Set down each line from the line holding "This screenshot has height=434, width=967." to the last line of the entries below, exactly, with both ends included and without pictures.

----- PROVIDED ENTRIES

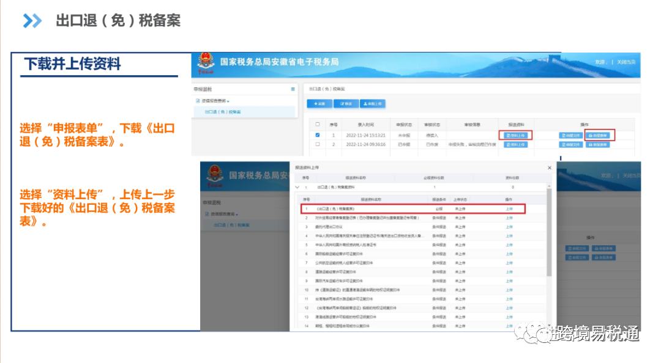Viewport: 661px width, 363px height.
Task: Uncheck the checkbox of record 1
Action: (x=316, y=134)
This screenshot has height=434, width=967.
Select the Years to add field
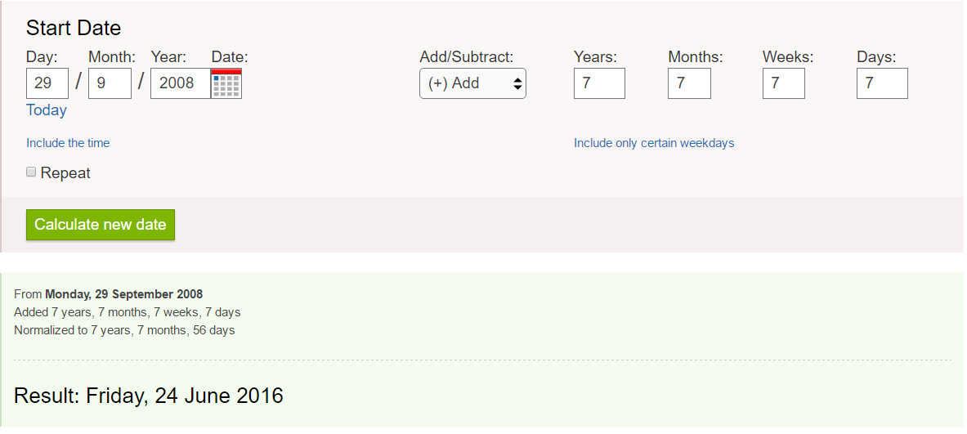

----------

- _RESULT OF THE EXERCISE_:
This screenshot has height=434, width=967.
Select the Years to add field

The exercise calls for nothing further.